Collected data:
[Start of section]

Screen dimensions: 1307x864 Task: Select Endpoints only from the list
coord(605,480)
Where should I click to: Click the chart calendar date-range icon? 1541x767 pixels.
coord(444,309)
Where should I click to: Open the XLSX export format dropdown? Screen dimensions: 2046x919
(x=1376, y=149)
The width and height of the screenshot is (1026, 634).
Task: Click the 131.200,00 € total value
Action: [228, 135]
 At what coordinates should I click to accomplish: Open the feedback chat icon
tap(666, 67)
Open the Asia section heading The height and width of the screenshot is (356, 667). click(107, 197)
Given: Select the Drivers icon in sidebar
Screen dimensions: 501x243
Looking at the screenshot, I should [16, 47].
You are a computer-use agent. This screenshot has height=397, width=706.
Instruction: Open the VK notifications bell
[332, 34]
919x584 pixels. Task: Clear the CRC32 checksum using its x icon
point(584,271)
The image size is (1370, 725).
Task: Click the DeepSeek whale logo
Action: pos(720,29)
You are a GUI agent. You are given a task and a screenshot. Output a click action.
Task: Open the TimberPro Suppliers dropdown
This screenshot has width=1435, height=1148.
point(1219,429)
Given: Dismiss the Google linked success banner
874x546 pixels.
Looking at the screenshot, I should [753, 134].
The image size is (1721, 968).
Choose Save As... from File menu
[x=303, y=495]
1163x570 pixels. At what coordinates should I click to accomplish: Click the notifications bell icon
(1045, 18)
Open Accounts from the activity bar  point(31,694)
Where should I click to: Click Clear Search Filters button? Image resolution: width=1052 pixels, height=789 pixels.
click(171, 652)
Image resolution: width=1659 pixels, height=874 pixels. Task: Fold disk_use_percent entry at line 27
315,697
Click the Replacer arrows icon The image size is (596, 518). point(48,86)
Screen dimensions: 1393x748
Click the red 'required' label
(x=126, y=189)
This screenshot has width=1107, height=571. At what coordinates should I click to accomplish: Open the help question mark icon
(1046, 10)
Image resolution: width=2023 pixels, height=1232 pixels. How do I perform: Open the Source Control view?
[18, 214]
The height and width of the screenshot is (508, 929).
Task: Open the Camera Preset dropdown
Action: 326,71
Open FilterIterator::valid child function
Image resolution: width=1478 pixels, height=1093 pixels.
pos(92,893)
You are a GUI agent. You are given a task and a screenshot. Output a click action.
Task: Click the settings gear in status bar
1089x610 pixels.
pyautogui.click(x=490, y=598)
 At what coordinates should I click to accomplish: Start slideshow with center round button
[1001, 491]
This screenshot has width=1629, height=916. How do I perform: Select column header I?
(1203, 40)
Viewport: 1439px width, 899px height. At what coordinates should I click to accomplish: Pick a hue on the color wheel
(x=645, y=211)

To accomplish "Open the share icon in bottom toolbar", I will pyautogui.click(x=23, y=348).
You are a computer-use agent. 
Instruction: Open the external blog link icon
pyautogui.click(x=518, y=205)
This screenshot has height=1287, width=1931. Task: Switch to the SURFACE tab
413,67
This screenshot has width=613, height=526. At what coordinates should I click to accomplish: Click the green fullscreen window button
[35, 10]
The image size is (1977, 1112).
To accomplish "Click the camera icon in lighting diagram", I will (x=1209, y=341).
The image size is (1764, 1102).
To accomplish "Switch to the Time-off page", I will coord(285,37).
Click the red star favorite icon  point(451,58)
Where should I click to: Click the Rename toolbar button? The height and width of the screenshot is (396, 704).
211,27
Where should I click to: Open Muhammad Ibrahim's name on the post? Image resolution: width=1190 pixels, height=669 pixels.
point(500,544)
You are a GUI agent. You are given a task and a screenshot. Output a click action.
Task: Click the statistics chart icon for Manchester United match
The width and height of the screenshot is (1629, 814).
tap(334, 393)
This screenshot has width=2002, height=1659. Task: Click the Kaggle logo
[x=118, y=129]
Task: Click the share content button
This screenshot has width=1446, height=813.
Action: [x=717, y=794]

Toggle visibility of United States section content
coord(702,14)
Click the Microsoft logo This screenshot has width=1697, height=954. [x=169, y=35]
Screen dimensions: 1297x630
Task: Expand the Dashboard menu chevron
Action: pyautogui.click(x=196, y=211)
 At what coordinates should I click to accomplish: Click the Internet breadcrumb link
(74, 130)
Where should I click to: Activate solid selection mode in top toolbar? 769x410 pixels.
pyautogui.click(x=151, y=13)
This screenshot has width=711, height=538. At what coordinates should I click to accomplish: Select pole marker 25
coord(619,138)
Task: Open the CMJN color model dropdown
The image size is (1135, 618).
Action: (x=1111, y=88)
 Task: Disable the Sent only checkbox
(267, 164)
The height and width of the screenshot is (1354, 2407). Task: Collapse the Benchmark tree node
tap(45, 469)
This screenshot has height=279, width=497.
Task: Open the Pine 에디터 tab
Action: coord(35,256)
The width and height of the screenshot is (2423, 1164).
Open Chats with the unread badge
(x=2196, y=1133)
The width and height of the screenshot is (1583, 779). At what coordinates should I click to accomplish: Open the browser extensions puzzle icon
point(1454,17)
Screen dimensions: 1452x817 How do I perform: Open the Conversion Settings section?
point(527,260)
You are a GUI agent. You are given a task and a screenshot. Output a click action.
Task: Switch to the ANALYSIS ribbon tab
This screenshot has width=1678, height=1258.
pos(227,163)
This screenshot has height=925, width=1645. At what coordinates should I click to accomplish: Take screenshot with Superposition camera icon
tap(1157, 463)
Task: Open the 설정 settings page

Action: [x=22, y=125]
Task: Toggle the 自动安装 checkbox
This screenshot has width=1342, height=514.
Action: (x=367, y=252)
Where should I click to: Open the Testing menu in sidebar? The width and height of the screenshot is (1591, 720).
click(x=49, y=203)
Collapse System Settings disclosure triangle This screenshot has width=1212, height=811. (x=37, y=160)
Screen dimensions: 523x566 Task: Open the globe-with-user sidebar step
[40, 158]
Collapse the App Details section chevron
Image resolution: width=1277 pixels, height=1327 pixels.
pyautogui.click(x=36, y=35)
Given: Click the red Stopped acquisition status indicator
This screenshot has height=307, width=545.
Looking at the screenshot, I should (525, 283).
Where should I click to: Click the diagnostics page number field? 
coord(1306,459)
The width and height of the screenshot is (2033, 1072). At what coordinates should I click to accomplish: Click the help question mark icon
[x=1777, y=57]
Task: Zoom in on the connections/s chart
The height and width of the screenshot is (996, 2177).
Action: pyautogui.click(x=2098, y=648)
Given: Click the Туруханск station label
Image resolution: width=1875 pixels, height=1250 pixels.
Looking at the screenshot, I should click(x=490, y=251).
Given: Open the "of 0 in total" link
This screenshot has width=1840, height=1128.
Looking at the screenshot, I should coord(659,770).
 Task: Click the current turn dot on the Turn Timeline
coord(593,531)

[End of section]

**Exercise**
Retype the data exactly.

**Task response**
Screen dimensions: 1307x864 Task: Select Endpoints only from the list
coord(605,480)
Where should I click to: Click the chart calendar date-range icon? 1541x767 pixels.
coord(444,309)
Where should I click to: Open the XLSX export format dropdown? Screen dimensions: 2046x919
(x=1376, y=149)
The width and height of the screenshot is (1026, 634).
Task: Click the 131.200,00 € total value
Action: [228, 135]
 At what coordinates should I click to accomplish: Open the feedback chat icon
tap(666, 67)
Open the Asia section heading The height and width of the screenshot is (356, 667). click(107, 197)
Given: Select the Drivers icon in sidebar
Screen dimensions: 501x243
Looking at the screenshot, I should [16, 47].
You are a computer-use agent. This screenshot has height=397, width=706.
Instruction: Open the VK notifications bell
[332, 34]
919x584 pixels. Task: Clear the CRC32 checksum using its x icon
point(584,271)
The image size is (1370, 725).
Task: Click the DeepSeek whale logo
Action: pos(720,29)
You are a GUI agent. You are given a task and a screenshot. Output a click action.
Task: Open the TimberPro Suppliers dropdown
This screenshot has width=1435, height=1148.
point(1219,429)
Given: Dismiss the Google linked success banner
874x546 pixels.
Looking at the screenshot, I should [753, 134].
The image size is (1721, 968).
Choose Save As... from File menu
[x=303, y=495]
1163x570 pixels. At what coordinates should I click to accomplish: Click the notifications bell icon
(1045, 18)
Open Accounts from the activity bar  point(31,694)
Where should I click to: Click Clear Search Filters button? Image resolution: width=1052 pixels, height=789 pixels.
click(171, 652)
Image resolution: width=1659 pixels, height=874 pixels. Task: Fold disk_use_percent entry at line 27
315,697
Click the Replacer arrows icon The image size is (596, 518). point(48,86)
Screen dimensions: 1393x748
Click the red 'required' label
(x=126, y=189)
This screenshot has width=1107, height=571. At what coordinates should I click to accomplish: Open the help question mark icon
(1046, 10)
Image resolution: width=2023 pixels, height=1232 pixels. How do I perform: Open the Source Control view?
[18, 214]
The height and width of the screenshot is (508, 929).
Task: Open the Camera Preset dropdown
Action: 326,71
Open FilterIterator::valid child function
Image resolution: width=1478 pixels, height=1093 pixels.
pos(92,893)
You are a GUI agent. You are given a task and a screenshot. Output a click action.
Task: Click the settings gear in status bar
1089x610 pixels.
pyautogui.click(x=490, y=598)
 At what coordinates should I click to accomplish: Start slideshow with center round button
[1001, 491]
This screenshot has width=1629, height=916. How do I perform: Select column header I?
(1203, 40)
Viewport: 1439px width, 899px height. At what coordinates should I click to accomplish: Pick a hue on the color wheel
(x=645, y=211)

To accomplish "Open the share icon in bottom toolbar", I will pyautogui.click(x=23, y=348).
You are a computer-use agent. 
Instruction: Open the external blog link icon
pyautogui.click(x=518, y=205)
This screenshot has height=1287, width=1931. Task: Switch to the SURFACE tab
413,67
This screenshot has width=613, height=526. At what coordinates should I click to accomplish: Click the green fullscreen window button
[35, 10]
The image size is (1977, 1112).
To accomplish "Click the camera icon in lighting diagram", I will (x=1209, y=341).
The image size is (1764, 1102).
To accomplish "Switch to the Time-off page", I will coord(285,37).
Click the red star favorite icon  point(451,58)
Where should I click to: Click the Rename toolbar button? The height and width of the screenshot is (396, 704).
211,27
Where should I click to: Open Muhammad Ibrahim's name on the post? Image resolution: width=1190 pixels, height=669 pixels.
point(500,544)
You are a GUI agent. You are given a task and a screenshot. Output a click action.
Task: Click the statistics chart icon for Manchester United match
The width and height of the screenshot is (1629, 814).
tap(334, 393)
This screenshot has width=2002, height=1659. Task: Click the Kaggle logo
[x=118, y=129]
Task: Click the share content button
This screenshot has width=1446, height=813.
Action: [x=717, y=794]

Toggle visibility of United States section content
coord(702,14)
Click the Microsoft logo This screenshot has width=1697, height=954. [x=169, y=35]
Screen dimensions: 1297x630
Task: Expand the Dashboard menu chevron
Action: pyautogui.click(x=196, y=211)
 At what coordinates should I click to accomplish: Click the Internet breadcrumb link
(74, 130)
Where should I click to: Activate solid selection mode in top toolbar? 769x410 pixels.
pyautogui.click(x=151, y=13)
This screenshot has width=711, height=538. At what coordinates should I click to accomplish: Select pole marker 25
coord(619,138)
Task: Open the CMJN color model dropdown
The image size is (1135, 618).
Action: (x=1111, y=88)
 Task: Disable the Sent only checkbox
(267, 164)
The height and width of the screenshot is (1354, 2407). Task: Collapse the Benchmark tree node
tap(45, 469)
This screenshot has height=279, width=497.
Task: Open the Pine 에디터 tab
Action: coord(35,256)
The width and height of the screenshot is (2423, 1164).
Open Chats with the unread badge
(x=2196, y=1133)
The width and height of the screenshot is (1583, 779). At what coordinates should I click to accomplish: Open the browser extensions puzzle icon
point(1454,17)
Screen dimensions: 1452x817 How do I perform: Open the Conversion Settings section?
point(527,260)
You are a GUI agent. You are given a task and a screenshot. Output a click action.
Task: Switch to the ANALYSIS ribbon tab
This screenshot has width=1678, height=1258.
pos(227,163)
This screenshot has height=925, width=1645. At what coordinates should I click to accomplish: Take screenshot with Superposition camera icon
tap(1157, 463)
Task: Open the 설정 settings page

Action: [x=22, y=125]
Task: Toggle the 自动安装 checkbox
This screenshot has width=1342, height=514.
Action: (x=367, y=252)
Where should I click to: Open the Testing menu in sidebar? The width and height of the screenshot is (1591, 720).
click(x=49, y=203)
Collapse System Settings disclosure triangle This screenshot has width=1212, height=811. (x=37, y=160)
Screen dimensions: 523x566 Task: Open the globe-with-user sidebar step
[40, 158]
Collapse the App Details section chevron
Image resolution: width=1277 pixels, height=1327 pixels.
pyautogui.click(x=36, y=35)
Given: Click the red Stopped acquisition status indicator
This screenshot has height=307, width=545.
Looking at the screenshot, I should (525, 283).
Where should I click to: Click the diagnostics page number field? 
coord(1306,459)
The width and height of the screenshot is (2033, 1072). At what coordinates should I click to accomplish: Click the help question mark icon
[x=1777, y=57]
Task: Zoom in on the connections/s chart
The height and width of the screenshot is (996, 2177).
Action: pyautogui.click(x=2098, y=648)
Given: Click the Туруханск station label
Image resolution: width=1875 pixels, height=1250 pixels.
Looking at the screenshot, I should click(x=490, y=251).
Given: Open the "of 0 in total" link
This screenshot has width=1840, height=1128.
Looking at the screenshot, I should coord(659,770).
 Task: Click the current turn dot on the Turn Timeline
coord(593,531)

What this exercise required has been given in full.